As he slid again, Prise heard a sound like velcro tearing, and his head touched something in the air before being whipped away by gravity (stupid gravity, ruining his analysis). And, as if to answer his prayers, Prise was suddenly bombarded, rolling and bouncing through the air in a series of jerky falls as the tiny near-invisible ropes broke in the air, their slippery, sticky surfaces catching on his hair and face. Spitting the substance out, Prise managed to claw a gob of translucent goo from his face just as he finally left the last of the invisible storm, and collapsed into the water with a splash.

* * *

"Awww, frig..." Dr.Oktapuri groaned as her swiping hand just missed Prise's foot as the two cricket-bugs took off into the air. Shrieking from the other direction distracted her, but before she could check what was the matter she caught sight of the Fhirdin lieutenant calmly falling into a firing position, pulling a gun like none she'd ever seen from a holster at his hip and already lining up a shot down on the beach. Moving past Exiik and Minna with a quick nod to them both, she slid next to the soldier and he reacted instantly to her presence, his eyes moving but his stance never shifting.

"Hold on there cowboy..." Oktapuri raised her hands calmingly, feeling as if her level of threat was being passively assessed as the taller, actually quite good looking man caught her eyes. She explained herself quickly. "That's my boss up there. Well, employer."

The Lieutenant frowned. "Mercenary?"

"Scientist," Dr.Oktapuri shook her head. "And if you fire now..."

"I can hit their wings." The Lieutenant’s voice was calm but capable, holding a level of command to it that was like Baden's... but softer, somehow. Untempered. "Knock them down before he gets too high."

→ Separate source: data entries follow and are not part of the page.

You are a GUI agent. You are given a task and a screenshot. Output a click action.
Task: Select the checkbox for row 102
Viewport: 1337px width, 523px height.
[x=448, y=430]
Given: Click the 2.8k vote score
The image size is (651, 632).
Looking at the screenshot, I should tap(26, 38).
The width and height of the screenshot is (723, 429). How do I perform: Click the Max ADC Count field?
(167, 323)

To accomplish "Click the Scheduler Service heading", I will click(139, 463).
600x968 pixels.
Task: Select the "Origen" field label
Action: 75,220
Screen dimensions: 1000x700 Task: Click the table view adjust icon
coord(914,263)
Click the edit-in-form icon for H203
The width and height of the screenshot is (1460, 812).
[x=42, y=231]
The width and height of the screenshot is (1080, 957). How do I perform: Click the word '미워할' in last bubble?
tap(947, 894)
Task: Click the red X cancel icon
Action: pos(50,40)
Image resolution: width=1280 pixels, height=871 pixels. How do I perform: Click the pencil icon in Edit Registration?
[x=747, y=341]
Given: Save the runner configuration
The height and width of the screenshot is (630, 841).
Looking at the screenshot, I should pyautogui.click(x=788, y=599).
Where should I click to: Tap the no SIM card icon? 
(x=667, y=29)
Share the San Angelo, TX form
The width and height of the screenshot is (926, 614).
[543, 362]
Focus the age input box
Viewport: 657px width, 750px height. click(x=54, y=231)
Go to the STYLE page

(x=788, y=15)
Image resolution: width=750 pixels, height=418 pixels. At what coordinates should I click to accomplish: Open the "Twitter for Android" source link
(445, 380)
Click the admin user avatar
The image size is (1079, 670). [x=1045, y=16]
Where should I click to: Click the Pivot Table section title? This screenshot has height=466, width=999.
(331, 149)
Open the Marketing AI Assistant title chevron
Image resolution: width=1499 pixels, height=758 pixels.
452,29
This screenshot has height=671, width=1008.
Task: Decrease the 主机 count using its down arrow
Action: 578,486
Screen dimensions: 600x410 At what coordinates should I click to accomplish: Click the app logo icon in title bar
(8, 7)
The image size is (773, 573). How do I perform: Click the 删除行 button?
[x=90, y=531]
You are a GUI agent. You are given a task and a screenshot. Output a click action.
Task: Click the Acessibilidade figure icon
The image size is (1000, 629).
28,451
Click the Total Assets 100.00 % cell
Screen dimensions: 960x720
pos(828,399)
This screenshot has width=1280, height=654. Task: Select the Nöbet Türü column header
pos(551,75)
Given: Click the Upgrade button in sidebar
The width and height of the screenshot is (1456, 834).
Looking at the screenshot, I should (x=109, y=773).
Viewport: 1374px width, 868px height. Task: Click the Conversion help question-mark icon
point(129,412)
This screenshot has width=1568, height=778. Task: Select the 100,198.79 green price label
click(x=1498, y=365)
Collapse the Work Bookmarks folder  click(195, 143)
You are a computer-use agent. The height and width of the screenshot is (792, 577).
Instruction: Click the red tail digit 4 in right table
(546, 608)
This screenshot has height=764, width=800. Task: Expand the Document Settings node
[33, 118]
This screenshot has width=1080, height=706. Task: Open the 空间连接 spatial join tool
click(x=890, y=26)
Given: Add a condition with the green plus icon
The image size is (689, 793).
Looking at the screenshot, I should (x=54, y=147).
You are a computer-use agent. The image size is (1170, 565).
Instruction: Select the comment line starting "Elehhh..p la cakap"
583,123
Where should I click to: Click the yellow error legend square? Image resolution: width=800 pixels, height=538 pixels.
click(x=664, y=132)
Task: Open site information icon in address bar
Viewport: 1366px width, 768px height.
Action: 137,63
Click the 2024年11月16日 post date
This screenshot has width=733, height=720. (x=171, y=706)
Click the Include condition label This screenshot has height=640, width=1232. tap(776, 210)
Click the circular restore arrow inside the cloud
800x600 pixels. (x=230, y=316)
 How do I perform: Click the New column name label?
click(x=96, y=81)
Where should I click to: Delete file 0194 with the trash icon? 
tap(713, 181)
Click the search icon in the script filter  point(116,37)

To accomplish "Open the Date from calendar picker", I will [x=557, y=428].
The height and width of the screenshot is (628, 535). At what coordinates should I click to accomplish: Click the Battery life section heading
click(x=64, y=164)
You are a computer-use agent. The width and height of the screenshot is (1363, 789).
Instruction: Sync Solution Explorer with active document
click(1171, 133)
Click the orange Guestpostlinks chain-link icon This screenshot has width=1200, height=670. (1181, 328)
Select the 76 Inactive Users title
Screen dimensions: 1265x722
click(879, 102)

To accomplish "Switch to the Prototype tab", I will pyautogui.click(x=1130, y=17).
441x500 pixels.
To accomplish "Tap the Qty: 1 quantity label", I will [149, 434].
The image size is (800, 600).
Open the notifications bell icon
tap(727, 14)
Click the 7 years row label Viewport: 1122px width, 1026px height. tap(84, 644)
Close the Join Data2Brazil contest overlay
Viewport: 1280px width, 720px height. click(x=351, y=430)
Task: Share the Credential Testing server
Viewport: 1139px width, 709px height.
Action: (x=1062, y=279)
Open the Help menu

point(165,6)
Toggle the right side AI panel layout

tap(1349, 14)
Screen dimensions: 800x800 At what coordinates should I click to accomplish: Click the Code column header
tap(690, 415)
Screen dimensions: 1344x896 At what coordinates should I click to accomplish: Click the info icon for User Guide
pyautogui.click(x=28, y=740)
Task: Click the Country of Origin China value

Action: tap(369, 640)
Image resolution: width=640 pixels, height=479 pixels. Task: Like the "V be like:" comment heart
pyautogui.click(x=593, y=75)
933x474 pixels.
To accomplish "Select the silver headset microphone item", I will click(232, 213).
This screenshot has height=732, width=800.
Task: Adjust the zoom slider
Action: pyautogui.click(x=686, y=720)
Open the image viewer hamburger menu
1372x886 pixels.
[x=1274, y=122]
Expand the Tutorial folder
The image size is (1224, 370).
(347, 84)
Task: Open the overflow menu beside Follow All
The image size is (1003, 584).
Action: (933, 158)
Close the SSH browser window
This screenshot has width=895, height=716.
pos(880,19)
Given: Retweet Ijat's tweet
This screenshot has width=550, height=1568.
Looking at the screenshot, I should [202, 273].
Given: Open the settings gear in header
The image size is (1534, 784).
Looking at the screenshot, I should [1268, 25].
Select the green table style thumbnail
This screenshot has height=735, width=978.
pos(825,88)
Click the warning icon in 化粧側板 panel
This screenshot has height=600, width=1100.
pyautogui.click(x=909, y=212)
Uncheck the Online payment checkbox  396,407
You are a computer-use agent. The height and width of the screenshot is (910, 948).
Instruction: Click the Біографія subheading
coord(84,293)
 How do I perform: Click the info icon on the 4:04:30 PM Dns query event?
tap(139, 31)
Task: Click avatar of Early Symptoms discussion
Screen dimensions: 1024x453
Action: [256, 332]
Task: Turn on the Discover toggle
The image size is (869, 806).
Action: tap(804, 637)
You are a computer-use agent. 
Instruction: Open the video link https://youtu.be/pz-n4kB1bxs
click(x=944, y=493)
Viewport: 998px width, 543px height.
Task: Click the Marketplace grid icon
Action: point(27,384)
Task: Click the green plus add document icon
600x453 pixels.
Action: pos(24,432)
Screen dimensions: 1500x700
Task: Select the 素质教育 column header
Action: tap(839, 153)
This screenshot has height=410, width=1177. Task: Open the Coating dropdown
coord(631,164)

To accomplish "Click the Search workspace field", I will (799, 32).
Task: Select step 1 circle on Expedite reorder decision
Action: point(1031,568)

"But he's over the sand." Dr.Oktapuri pointed out. The Lieutenant fell silent. "What I'm really worried about is the wounded animal effect however. If you shoot them down, and they're still holding him-"

"You think they'll strike out at him on instinct..." His eyes narrowed. "They're leaving him alone right now. They seem to want the standard."

"Right. We should focus on catching him when he drops."

"Good. If we get a ma-" The Lieutenant’s voice trailed, and then became alarmed. "He just fell."

"What!?" Dr.Oktapuri turned back, realizing with a groan that of course it wouldn't take those insects more than an instant to cut Prise's ropes. The boy fell with an awkward slowness... and then fell with an awkward slowness... and then...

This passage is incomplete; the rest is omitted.